Hi Jeff,
Yes, Jeff, there is!
Check out
http://sciencenorth.on.ca/AboutSN/polaris/index.html
for a partial globe called Terra whose size is 1 millionth that of Earth.  ( One
mm on Terra equals 1 km on the surface of Earth.)
The morning and evening terminators show very well on the exposed portion of
Terra.
A hundred yards due south is Celeste whose dimensions mimic Terra's and whose
gnomon's shadow tells dialtime conventionally.

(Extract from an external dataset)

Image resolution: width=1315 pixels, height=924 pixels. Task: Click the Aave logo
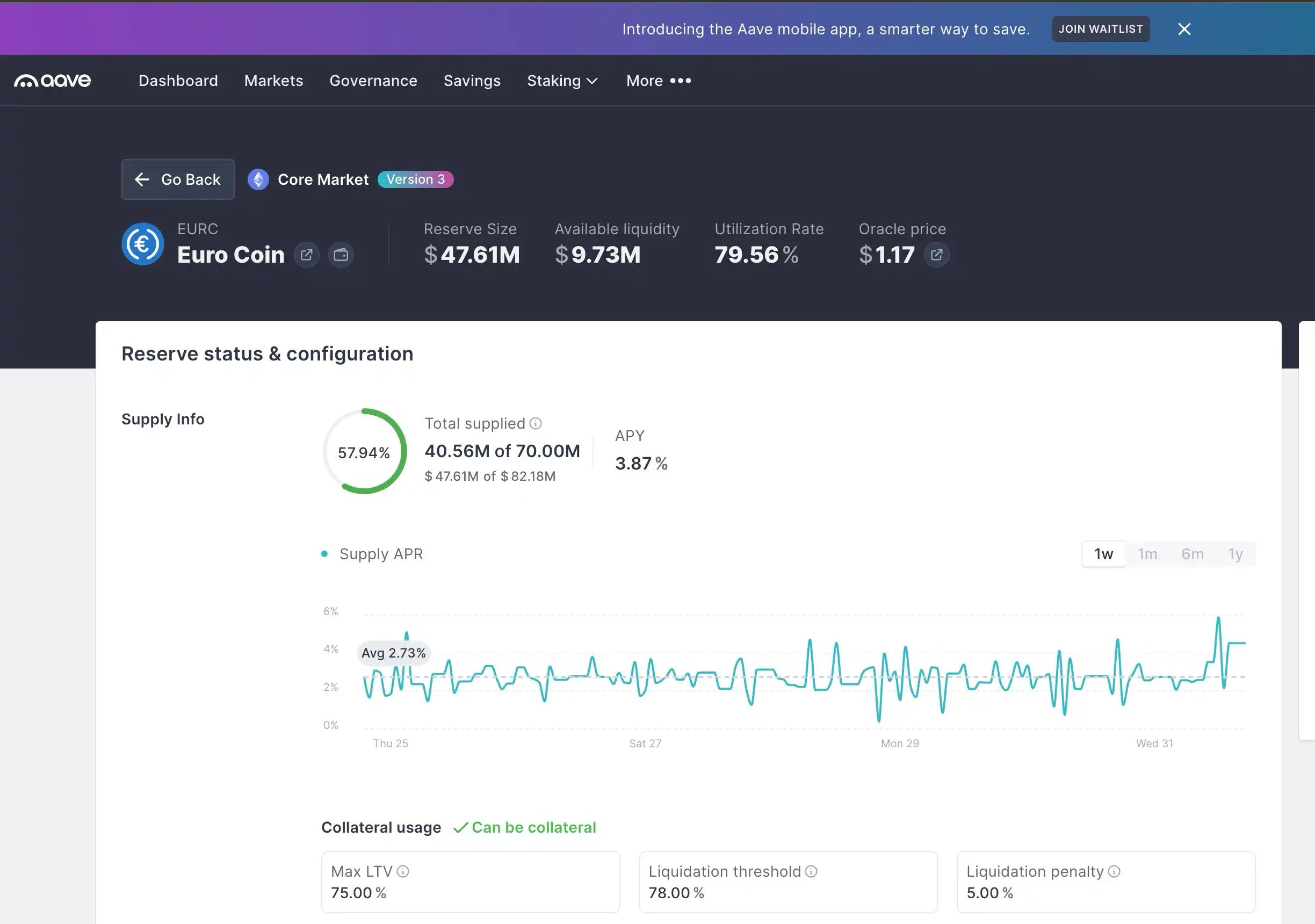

By the way, the radii of both Celeste and Terra is 20/pi meters.  Do you know
why?  A nice tidbit here!

Cheers,

Tom Semadeni

Jeff Adkins wrote:

Snip

> ...and it occurs to me that if you were to take a miniature globe, such as the
> kind often found on pencil sharpeners or key chains, and stick the south pole
> of it on the end of your gnomon, then rotate the globe so that your location 
> on
> the globe is on top (pointing toward the zenith) then  natural sunlight on the
> sundial would make the sunlit face of the miniature globe exactly mimic the
> sunlit face of the earth.
>
> This would be much like the globe found in many model celestial spheres
> suspended within a transparent globe of stars.
>
> You could then tell what time it was in other locations at a glance.
>
> It would even compensate for latitude differences and seasonal differences
> automatically.
>
> Hmmm....
>
> ...there's a sundial design in there somewhere.